Darüber hinaus bietet die Ausstellung noch weitere außergewöhnliche Exponate – teilweise aus dem Bestand des Schloss Museums, teilweise aus Privatbeständen, die es deshalb in dieser Form nicht wieder zu sehen geben wird: So präsentiert das Museum etwa zwei von insgesamt fünf Sammlungsschränken des Wolfenbütteler Leibarztes Johann Heinrich Burckhardt (1676 – 1738). Die massiven Holzschränke tragen daher sowohl das Wappen als auch die Initialen des ehemaligen Stadtphysikus; ihre verdeckten Schlüssellöcher und reichen Verzierungen sind wiederum typisch für Braunschweiger Möbel. „Obwohl dieser Schrank als Serie hergestellt wurde, sieht man auch Veränderungen und Abweichungen“, zeigt Museumsleiterin Dr. Donner, während sie einen der Schränke mit einem weißen Baumwollhandschuh öffnet, „man sieht, dass zum Teil verschiedene Handwerker daran beteiligt waren. Ein Objekt trägt also auch die Handschrift des Machenden und das kann man hier schön an den Verzierungen sehen.“
Prächtig wirken ebenso die mit Glasperlen bestückten Tische aus der Corallenfabrik van Selow und das wunderschön verzierte Fürstenberg-Porzellan, zu dem Stella Gilfert meint: „Hier ist es wichtig zu definieren: Wo ist das Handwerk und was macht es zum Objekt des Kunsthandwerks? Nämlich in dem Moment, in dem Unikate entstehen und ein Künstler seine eigene Handschrift hinterlässt.“
Üben und Erfahren
Da das implizite Wissen der Kunsthandwerker:innen nicht in einer Vitrine ausgestellt werden kann, sondern nur durch seine Anwendung sichtbar wird, dürfen die Besucher:innen selbst „Hand anlegen“. Drum bietet das Schloss Museum etwa am 9. und 10. Juli einen zweitägigen Workshop zur „Einführung in die Technik der Porzellanmalerei“ an; am 20. und 21. August findet hingegen ein „Intensivkurs zur Einführung in die Technik des Vergoldens“ statt. Zusätzlich öffnet die Besucherwerkstatt jeden Sonntag von 10.30 bis 16.30 Uhr seine Türen. Die Museumsgäste können sich dann an vereinfachten Handwerkstechniken ausprobieren.

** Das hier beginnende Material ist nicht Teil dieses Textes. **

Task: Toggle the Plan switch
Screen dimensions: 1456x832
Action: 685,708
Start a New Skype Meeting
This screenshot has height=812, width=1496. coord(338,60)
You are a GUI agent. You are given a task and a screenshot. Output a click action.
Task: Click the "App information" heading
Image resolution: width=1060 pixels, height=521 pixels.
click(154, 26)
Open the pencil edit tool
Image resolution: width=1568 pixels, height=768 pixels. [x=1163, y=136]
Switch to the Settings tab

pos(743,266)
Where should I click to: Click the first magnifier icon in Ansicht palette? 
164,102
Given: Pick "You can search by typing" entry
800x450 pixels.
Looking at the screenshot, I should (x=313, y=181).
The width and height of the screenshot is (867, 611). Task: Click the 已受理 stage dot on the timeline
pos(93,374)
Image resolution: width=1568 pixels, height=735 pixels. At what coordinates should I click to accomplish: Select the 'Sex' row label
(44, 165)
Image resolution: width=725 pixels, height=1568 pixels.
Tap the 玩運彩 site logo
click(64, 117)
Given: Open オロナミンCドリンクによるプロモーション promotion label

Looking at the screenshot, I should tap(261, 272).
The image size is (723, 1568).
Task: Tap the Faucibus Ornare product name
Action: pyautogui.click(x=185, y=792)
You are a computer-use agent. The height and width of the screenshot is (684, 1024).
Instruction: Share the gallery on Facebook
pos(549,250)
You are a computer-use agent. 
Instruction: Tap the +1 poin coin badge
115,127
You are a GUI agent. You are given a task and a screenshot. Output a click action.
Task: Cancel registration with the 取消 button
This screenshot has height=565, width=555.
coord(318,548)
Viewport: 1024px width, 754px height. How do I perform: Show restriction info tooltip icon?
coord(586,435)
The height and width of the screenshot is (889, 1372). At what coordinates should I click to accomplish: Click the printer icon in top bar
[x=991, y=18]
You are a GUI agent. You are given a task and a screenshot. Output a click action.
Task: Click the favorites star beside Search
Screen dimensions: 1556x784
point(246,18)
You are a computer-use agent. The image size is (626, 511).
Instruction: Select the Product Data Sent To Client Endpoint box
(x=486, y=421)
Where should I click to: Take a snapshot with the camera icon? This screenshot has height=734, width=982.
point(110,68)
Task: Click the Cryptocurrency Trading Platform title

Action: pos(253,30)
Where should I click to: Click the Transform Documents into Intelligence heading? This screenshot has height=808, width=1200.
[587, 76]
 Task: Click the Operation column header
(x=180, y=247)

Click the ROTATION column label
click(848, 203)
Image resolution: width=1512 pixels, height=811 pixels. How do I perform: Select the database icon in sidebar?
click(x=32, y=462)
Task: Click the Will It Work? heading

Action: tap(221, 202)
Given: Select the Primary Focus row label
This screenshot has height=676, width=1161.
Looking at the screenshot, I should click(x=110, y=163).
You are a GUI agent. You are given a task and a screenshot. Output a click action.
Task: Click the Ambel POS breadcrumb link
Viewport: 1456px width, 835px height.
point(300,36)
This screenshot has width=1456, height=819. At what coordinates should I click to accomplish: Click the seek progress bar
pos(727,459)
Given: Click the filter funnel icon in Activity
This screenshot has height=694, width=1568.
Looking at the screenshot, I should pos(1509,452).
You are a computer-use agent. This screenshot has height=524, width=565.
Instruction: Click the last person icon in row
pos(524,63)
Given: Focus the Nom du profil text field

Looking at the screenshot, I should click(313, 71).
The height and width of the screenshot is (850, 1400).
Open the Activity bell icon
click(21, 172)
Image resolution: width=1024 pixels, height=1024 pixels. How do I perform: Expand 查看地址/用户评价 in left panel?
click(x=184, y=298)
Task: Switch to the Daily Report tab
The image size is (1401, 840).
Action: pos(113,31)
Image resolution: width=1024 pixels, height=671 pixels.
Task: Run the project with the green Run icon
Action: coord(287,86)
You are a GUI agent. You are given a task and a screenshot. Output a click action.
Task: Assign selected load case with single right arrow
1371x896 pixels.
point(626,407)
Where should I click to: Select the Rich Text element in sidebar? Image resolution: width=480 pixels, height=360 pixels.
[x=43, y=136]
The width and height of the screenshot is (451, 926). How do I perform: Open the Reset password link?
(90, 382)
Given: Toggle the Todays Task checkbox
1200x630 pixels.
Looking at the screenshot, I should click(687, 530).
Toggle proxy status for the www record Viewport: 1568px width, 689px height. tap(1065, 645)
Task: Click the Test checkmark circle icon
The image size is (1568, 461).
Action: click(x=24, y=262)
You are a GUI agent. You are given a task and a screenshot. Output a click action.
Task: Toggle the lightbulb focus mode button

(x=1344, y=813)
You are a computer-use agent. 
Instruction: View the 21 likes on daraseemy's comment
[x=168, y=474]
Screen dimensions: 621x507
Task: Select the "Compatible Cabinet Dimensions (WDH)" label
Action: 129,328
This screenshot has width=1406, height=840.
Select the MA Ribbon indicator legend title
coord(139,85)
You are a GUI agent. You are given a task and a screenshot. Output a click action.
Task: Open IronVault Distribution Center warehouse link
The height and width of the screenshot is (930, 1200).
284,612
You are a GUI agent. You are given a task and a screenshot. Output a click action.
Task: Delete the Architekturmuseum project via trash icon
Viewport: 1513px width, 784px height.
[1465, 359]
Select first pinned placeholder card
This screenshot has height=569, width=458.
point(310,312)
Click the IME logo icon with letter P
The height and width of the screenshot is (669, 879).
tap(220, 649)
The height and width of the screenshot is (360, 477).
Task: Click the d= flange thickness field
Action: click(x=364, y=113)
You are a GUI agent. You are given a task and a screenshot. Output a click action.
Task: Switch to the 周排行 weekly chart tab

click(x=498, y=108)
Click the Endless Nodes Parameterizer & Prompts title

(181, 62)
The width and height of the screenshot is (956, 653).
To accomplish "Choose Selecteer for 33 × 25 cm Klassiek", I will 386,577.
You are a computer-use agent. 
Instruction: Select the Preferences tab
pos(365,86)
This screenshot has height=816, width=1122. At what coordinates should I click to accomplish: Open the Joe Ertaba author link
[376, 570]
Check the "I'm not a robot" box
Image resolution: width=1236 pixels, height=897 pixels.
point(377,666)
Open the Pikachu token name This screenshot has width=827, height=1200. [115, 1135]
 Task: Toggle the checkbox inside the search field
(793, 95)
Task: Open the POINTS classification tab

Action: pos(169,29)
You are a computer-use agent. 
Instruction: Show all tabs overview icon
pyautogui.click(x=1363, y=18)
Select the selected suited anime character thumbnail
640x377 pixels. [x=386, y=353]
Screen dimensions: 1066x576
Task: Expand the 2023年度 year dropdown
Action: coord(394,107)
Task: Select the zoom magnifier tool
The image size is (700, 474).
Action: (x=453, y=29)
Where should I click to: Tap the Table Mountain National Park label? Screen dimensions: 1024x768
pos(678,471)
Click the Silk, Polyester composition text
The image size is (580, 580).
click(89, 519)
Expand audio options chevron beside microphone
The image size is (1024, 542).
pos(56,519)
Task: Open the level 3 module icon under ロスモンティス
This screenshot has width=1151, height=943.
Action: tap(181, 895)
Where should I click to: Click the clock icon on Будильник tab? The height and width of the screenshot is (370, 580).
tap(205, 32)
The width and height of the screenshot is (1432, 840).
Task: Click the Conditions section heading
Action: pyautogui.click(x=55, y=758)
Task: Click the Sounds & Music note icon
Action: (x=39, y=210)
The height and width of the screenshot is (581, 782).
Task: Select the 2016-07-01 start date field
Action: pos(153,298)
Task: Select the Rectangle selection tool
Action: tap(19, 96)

Abgerundet wird das Rahmenprogramm zur Sonderausstellung von einigen Vorträgen. Am 4. August spricht beispielsweise Joachim Rust, ein europaweit geschätzter Restaurator und Sachverständiger aus Sickte, im Theatersaal des Schlosses über die Restauration historischer Fassaden.
Parallel zur Präsentation im Schloss Museum zeigt das Wolfenbütteler Prinzenpalais die Ausstellung „Wechselwirkung von Kunst und Handwerk in der Geschichte der Tasteninstrumente“, in der die wichtigsten Etappen des Instrumentenbaus anhand von Originalinstrumenten dargestellt werden.
Kunsthandwerker:innen schaffen Unikate, die so erstklassig und bedeutend sind wie das Kunsthandwerk selbst.